Update the material below by replacing each "road shield" with "highway sign", and leave everything else unchanged.

--- START ---

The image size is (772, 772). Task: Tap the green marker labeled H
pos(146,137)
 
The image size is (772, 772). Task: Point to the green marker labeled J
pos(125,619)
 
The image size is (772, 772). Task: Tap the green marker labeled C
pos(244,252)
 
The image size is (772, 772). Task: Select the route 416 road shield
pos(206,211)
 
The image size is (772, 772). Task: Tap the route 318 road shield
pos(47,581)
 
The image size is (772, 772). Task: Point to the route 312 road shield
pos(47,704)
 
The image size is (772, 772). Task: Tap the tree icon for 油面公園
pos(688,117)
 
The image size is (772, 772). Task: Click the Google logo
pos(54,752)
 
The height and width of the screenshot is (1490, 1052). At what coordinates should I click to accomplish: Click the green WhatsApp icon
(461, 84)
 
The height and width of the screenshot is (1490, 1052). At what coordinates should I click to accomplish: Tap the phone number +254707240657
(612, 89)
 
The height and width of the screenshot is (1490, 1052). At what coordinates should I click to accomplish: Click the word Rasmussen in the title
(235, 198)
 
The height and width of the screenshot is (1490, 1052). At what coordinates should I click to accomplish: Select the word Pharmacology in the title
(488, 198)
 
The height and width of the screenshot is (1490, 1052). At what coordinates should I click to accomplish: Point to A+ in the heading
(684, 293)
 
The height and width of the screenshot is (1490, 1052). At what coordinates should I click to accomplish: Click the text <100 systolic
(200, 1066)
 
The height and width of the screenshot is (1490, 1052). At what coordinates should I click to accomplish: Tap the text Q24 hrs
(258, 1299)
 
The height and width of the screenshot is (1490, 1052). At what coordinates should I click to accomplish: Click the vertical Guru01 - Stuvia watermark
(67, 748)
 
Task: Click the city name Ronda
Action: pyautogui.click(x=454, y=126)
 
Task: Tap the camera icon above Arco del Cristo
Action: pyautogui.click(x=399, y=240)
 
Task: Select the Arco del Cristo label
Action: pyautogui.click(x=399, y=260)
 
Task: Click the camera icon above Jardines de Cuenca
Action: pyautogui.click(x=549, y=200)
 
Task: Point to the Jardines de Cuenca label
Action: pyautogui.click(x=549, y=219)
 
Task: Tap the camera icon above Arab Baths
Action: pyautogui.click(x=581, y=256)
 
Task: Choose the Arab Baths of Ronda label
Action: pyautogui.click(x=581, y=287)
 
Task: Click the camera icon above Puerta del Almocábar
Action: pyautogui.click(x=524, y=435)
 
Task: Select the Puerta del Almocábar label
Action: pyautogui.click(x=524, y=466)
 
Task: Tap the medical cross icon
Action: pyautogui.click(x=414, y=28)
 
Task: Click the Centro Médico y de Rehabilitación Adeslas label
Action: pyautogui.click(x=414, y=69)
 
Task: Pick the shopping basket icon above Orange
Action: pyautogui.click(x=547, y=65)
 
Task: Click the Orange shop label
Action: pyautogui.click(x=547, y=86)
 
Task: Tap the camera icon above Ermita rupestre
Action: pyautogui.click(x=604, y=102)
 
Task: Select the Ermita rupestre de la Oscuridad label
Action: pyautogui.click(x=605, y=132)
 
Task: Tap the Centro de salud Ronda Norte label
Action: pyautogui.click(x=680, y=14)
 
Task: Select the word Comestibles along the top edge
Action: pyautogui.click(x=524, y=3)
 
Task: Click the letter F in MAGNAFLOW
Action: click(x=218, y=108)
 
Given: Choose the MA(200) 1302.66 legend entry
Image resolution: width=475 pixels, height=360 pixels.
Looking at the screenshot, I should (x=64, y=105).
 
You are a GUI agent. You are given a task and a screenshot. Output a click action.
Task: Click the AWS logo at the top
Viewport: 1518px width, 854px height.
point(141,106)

--- END ---

▶ [Response to the exercise]
The image size is (772, 772). Task: Tap the green marker labeled H
pos(146,137)
 
The image size is (772, 772). Task: Point to the green marker labeled J
pos(125,619)
 
The image size is (772, 772). Task: Tap the green marker labeled C
pos(244,252)
 
The image size is (772, 772). Task: Select the route 416 highway sign
pos(206,211)
 
The image size is (772, 772). Task: Tap the route 318 highway sign
pos(47,581)
 
The image size is (772, 772). Task: Point to the route 312 highway sign
pos(47,704)
 
The image size is (772, 772). Task: Tap the tree icon for 油面公園
pos(688,117)
 
The image size is (772, 772). Task: Click the Google logo
pos(54,752)
 
The height and width of the screenshot is (1490, 1052). At what coordinates should I click to accomplish: Click the green WhatsApp icon
(461, 84)
 
The height and width of the screenshot is (1490, 1052). At what coordinates should I click to accomplish: Tap the phone number +254707240657
(612, 89)
 
The height and width of the screenshot is (1490, 1052). At what coordinates should I click to accomplish: Click the word Rasmussen in the title
(235, 198)
 
The height and width of the screenshot is (1490, 1052). At what coordinates should I click to accomplish: Select the word Pharmacology in the title
(488, 198)
 
The height and width of the screenshot is (1490, 1052). At what coordinates should I click to accomplish: Point to A+ in the heading
(684, 293)
 
The height and width of the screenshot is (1490, 1052). At what coordinates should I click to accomplish: Click the text <100 systolic
(200, 1066)
 
The height and width of the screenshot is (1490, 1052). At what coordinates should I click to accomplish: Tap the text Q24 hrs
(258, 1299)
 
The height and width of the screenshot is (1490, 1052). At what coordinates should I click to accomplish: Click the vertical Guru01 - Stuvia watermark
(67, 748)
 
Task: Click the city name Ronda
Action: pyautogui.click(x=454, y=126)
 
Task: Tap the camera icon above Arco del Cristo
Action: pyautogui.click(x=399, y=240)
 
Task: Select the Arco del Cristo label
Action: pyautogui.click(x=399, y=260)
 
Task: Click the camera icon above Jardines de Cuenca
Action: pyautogui.click(x=549, y=200)
 
Task: Point to the Jardines de Cuenca label
Action: pyautogui.click(x=549, y=219)
 
Task: Tap the camera icon above Arab Baths
Action: pyautogui.click(x=581, y=256)
 
Task: Choose the Arab Baths of Ronda label
Action: pyautogui.click(x=581, y=287)
 
Task: Click the camera icon above Puerta del Almocábar
Action: pyautogui.click(x=524, y=435)
 
Task: Select the Puerta del Almocábar label
Action: pyautogui.click(x=524, y=466)
 
Task: Tap the medical cross icon
Action: pyautogui.click(x=414, y=28)
 
Task: Click the Centro Médico y de Rehabilitación Adeslas label
Action: pyautogui.click(x=414, y=69)
 
Task: Pick the shopping basket icon above Orange
Action: pyautogui.click(x=547, y=65)
 
Task: Click the Orange shop label
Action: pyautogui.click(x=547, y=86)
 
Task: Tap the camera icon above Ermita rupestre
Action: pyautogui.click(x=604, y=102)
 
Task: Select the Ermita rupestre de la Oscuridad label
Action: pyautogui.click(x=605, y=132)
 
Task: Tap the Centro de salud Ronda Norte label
Action: pyautogui.click(x=680, y=14)
 
Task: Select the word Comestibles along the top edge
Action: pyautogui.click(x=524, y=3)
 
Task: Click the letter F in MAGNAFLOW
Action: click(x=218, y=108)
 
Given: Choose the MA(200) 1302.66 legend entry
Image resolution: width=475 pixels, height=360 pixels.
Looking at the screenshot, I should (x=64, y=105).
 
You are a GUI agent. You are given a task and a screenshot. Output a click action.
Task: Click the AWS logo at the top
Viewport: 1518px width, 854px height.
point(141,106)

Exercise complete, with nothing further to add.